夏休みに頑張った全てのキャッシュが飛んでいくのか。

ある意味、リングに全財産をつぎ込む。うむむむむ……。


 だが、他のリングはさらに上を行く。

イベントの式で借金はダメだ。

あ、これって集めた予算から出るんじゃ?


 ……いや、そんな事してはダメだ。

これは俺が杏里にプレゼントする。

あくまで個人で買うべきもの。

全財産? いいだろう。

杏里と二人で決めた初ペアリング兼結婚指輪に全財産出そうじゃないか!


「このリングでいいのか?」


「これにする」


 二人で決めたリングを買う事に決めた。


「すいません。これを」


「ありがとうございます。

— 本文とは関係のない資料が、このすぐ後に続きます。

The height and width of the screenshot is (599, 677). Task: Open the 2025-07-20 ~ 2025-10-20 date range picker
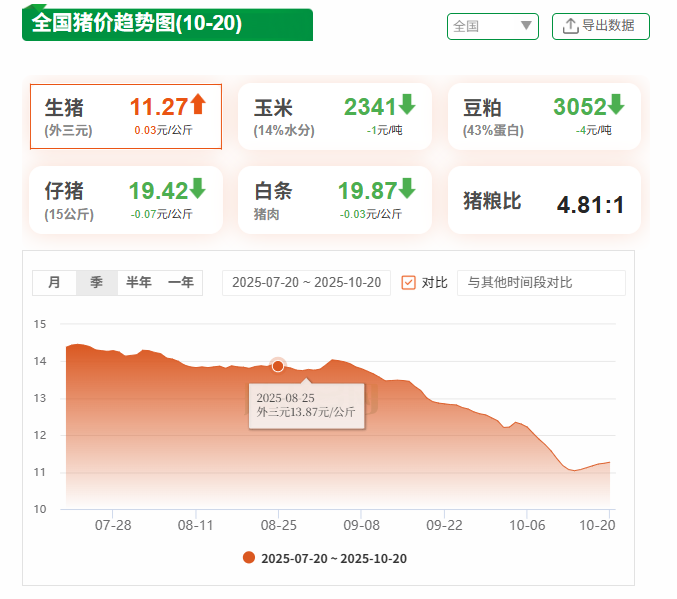(306, 283)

文字はどうされますか? 英数文字と記号、合わせて二十文字以内ですね」


 んー、何がいいかな?


「杏里はどんな文字入れたい?」


「私はイニシャルと日付でいいかなと思ったけど、司君は?」


「俺もそれでいいよ」


 店員さんが専用の紙を一枚俺達にくれた。


「では、こちらが男性側、こちらが女性側に刻印する文字を書き込んでください」


「杏里が先に書いてくれるか?」


「ん、いいよ」


 杏里がさらさらっと書いていく。

ん? 杏里の書いた日付が式の予定日ではなく、過去の日付になっている。


「杏里、日付は式の日じゃないのか?」


 杏里が不思議そうな顔で、俺を見てくる。

あれ? 違うのか?


「いつか、本物の結婚指輪に本物の式の日とか入籍日をいれたいの」


 おーう、そうか、そういう物なのか。


「そっか。だったらその日付って何の日だ?」


 杏里がそっと席を立ち、俺の耳元でささやく。


「私と司君があのベンチで出会った日。私の運命はあの日、あの時司君と出会った時に変わった。だから、その日にしたの。ダメかな?」


 俺と出会った日。

ほんの少しの出来事で大きくその後が変わった。

それは、きっと俺と杏里の運命だったのだろう。


「そうだな、俺達の運命の出会いの日だな」


 そう、俺と杏里はあの日、運命の出会いをした。

その日が、俺達二人で歩き始めた運命の日。

俺達の初めてのペアリングに刻印する日付だった。